### WORK ITEM
Beneath this instruction is a listing. Transcribe from it only the stretch from the line with "The width and" through the line with "Click the Eventstream item icon", both end lines included, exactly as written.

### WORKING DATA
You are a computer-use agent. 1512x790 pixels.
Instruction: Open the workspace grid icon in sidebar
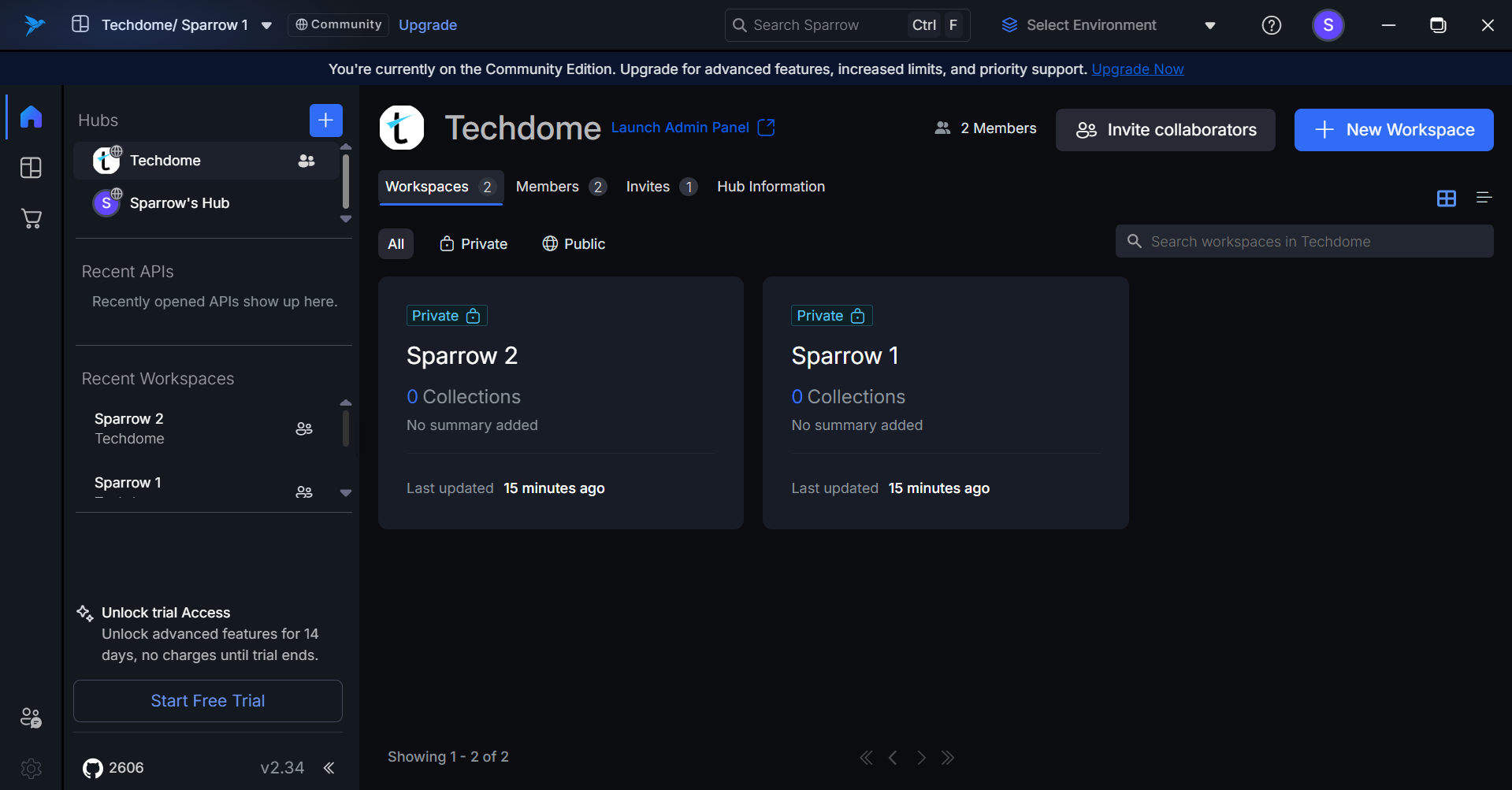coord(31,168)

...

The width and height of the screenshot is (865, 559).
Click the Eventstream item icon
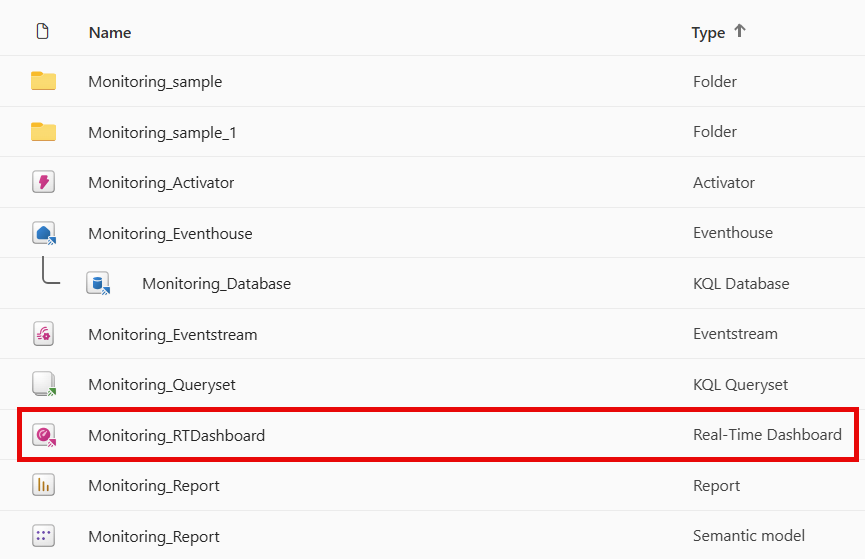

### YOUR RESPONSE
The width and height of the screenshot is (865, 559).
Click the Eventstream item icon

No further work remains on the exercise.